Philippine Congress passes law to boost biofuels use

Singapore (Platts)--24Nov2006


The Philippines' two Houses of Congress approved late Thursday a biofuels
bill set to mandate minimum biofuel blending levels in road fuels, the
Department of Energy said Friday.
The bill, which has been under deliberation since last November, mandates
a minimum 1% biodiesel blend into all diesel within three months from the bill
coming into force. It will also require at least 5% ethanol blending into
gasoline within two years upon coming into force.
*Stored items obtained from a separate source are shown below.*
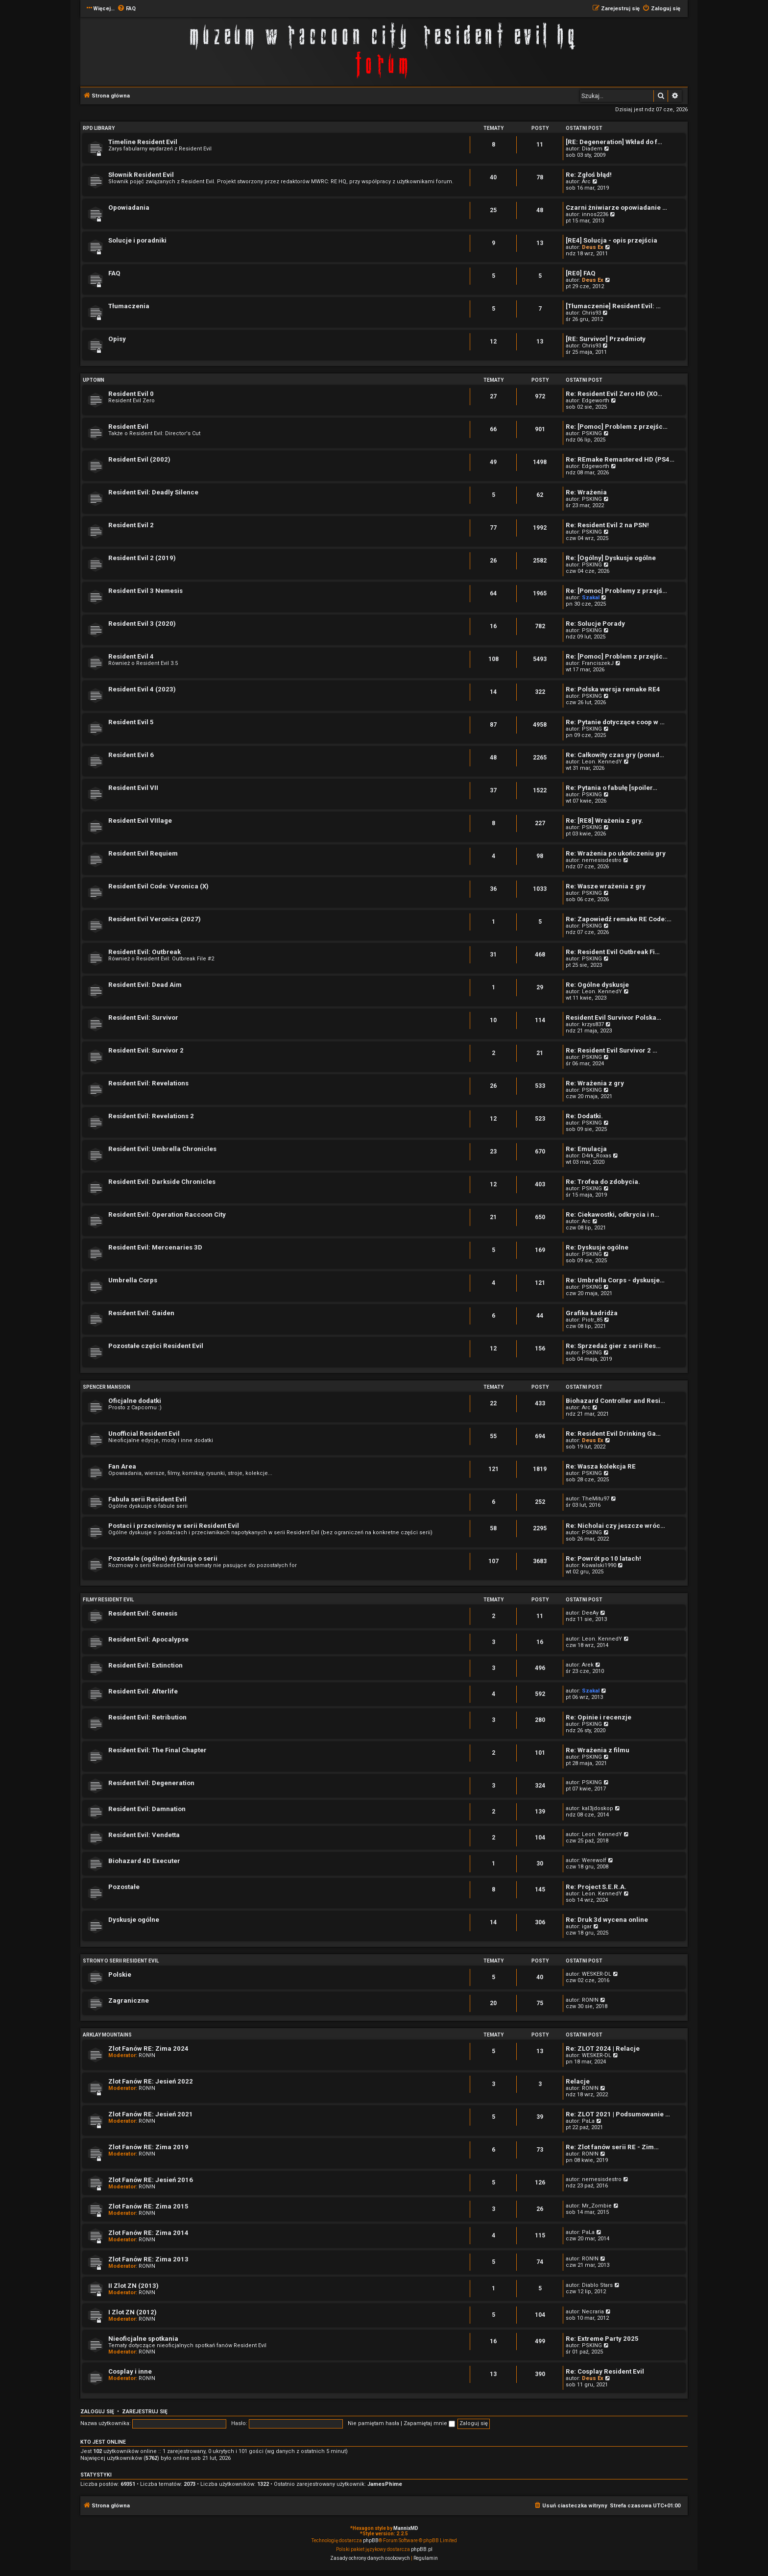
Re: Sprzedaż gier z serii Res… (613, 1345)
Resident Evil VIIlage (140, 820)
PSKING (592, 433)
The minimum blend level will
increase to 2% for biodiesel after two years and to at least 10% for ethanol
after four years, the DOE said.
Ethanol-blended gasoline and coco-diesel or diesel blended with coconut
methyl ester, are currently sold in the Philippines, but on a voluntary basis.
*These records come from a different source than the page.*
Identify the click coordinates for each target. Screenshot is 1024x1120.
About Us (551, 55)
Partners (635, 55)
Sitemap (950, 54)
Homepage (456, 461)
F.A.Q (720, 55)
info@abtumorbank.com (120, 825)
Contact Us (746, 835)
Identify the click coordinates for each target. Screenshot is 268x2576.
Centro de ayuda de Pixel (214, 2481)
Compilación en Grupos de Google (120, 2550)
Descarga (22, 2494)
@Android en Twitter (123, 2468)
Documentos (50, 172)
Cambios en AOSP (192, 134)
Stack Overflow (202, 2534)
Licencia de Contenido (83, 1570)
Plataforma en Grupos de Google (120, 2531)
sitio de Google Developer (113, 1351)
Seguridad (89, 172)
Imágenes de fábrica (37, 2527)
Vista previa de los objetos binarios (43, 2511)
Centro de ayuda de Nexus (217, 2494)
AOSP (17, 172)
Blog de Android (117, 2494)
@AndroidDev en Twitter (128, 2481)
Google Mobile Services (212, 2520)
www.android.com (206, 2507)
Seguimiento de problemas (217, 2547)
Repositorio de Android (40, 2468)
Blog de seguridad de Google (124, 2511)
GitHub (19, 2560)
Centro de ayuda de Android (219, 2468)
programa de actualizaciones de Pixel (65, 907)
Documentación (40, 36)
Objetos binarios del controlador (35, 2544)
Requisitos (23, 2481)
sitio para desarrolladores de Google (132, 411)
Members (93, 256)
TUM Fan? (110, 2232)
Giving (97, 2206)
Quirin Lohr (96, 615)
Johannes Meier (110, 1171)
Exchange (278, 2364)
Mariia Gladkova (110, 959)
Only government vehicles have been mandated to use 1% CME-blended diesel.
Shell and independent retailer Seaoil Petroleum sell 10% ethanol-blended
gasoline at their retail outlets in Manila, but have to rely on imported
ethanol for blending.
The bill allows for the minimum blending levels to be reduced within the
first four years only if locally-sourced biofuels are unable to meet the
initial mandated requirement, the DOE said. After this period the minimum
biofuel blends can no longer be decreased.
Passage of the bill is expected spur construction of biodiesel and
ethanol plants in the country, were total coco-diesel production in the
currently stands at 110 million liter/year.
Currently one 100,000 liters/day ethanol plant is under construction and
is slated to begin operations in late-2007.
Separately, state-owned Philippine National Oil Co. has tied up with
South Korea's Samsung Corp. to build a 200,000 mt/year jatropha based refinery
in Mindanao.
In fact, PNOC's newly created alternative fuels subsidiary
PNOC-Alternative Fuels Corp has on the drawing board plans to build a number
of jatropha-based biofuel refineries with a combined capacity of 1 million
mt/year.

TO PHASE OUT 'HARMFUL' GASOLINE ADDITIVES
The bill also sets up mechanisms to encourage investments in the local
biofuels industry. It provides incentives for the production, distribution and
use of locally-produced biofuels, such as the assurance of a mandated market,
specific tax and value added tax exemptions and financial assistance from
government financial institutions.
It directs the gradual phase-out of the use of harmful gasoline
additives within six months from coming into force, especially since the use
of biofuels is expected to help reduce toxic vehicular emissions in compliance
with the country's Clean Air Act, the DOE said.
The bill also imposes the penalty of imprisonment from one to five years
and a fine of Peso 1-5 million ($20,000-100,000) for those selling substandard
or under-blended biofuels and mislabeled biofuels products.
The bill now requires approval from Philippine President Gloria
Macapagal-Arroyo before it can be converted into the Biofuels Act. The
president is expected to approve the bill before the year-end, a DOE official
said.
Transportation fuels including gasoline and diesel account for nearly 70%
of the country's total products imports of around 114,000 b/d.
Initial estimates show that 1% biodiesel and 5% ethanol use in 2007 will
earn a combined foreign exchange savings for the country of about $167 million
annually, the DOE said in its statement. In 2010, the use of 10% ethanol and
2% biodiesel will result in annual foreign exchange savings of about $389
million.
The country spent some $3.6 billion on crude and products exports in the
first half of 2006, latest data available from the DOE showed.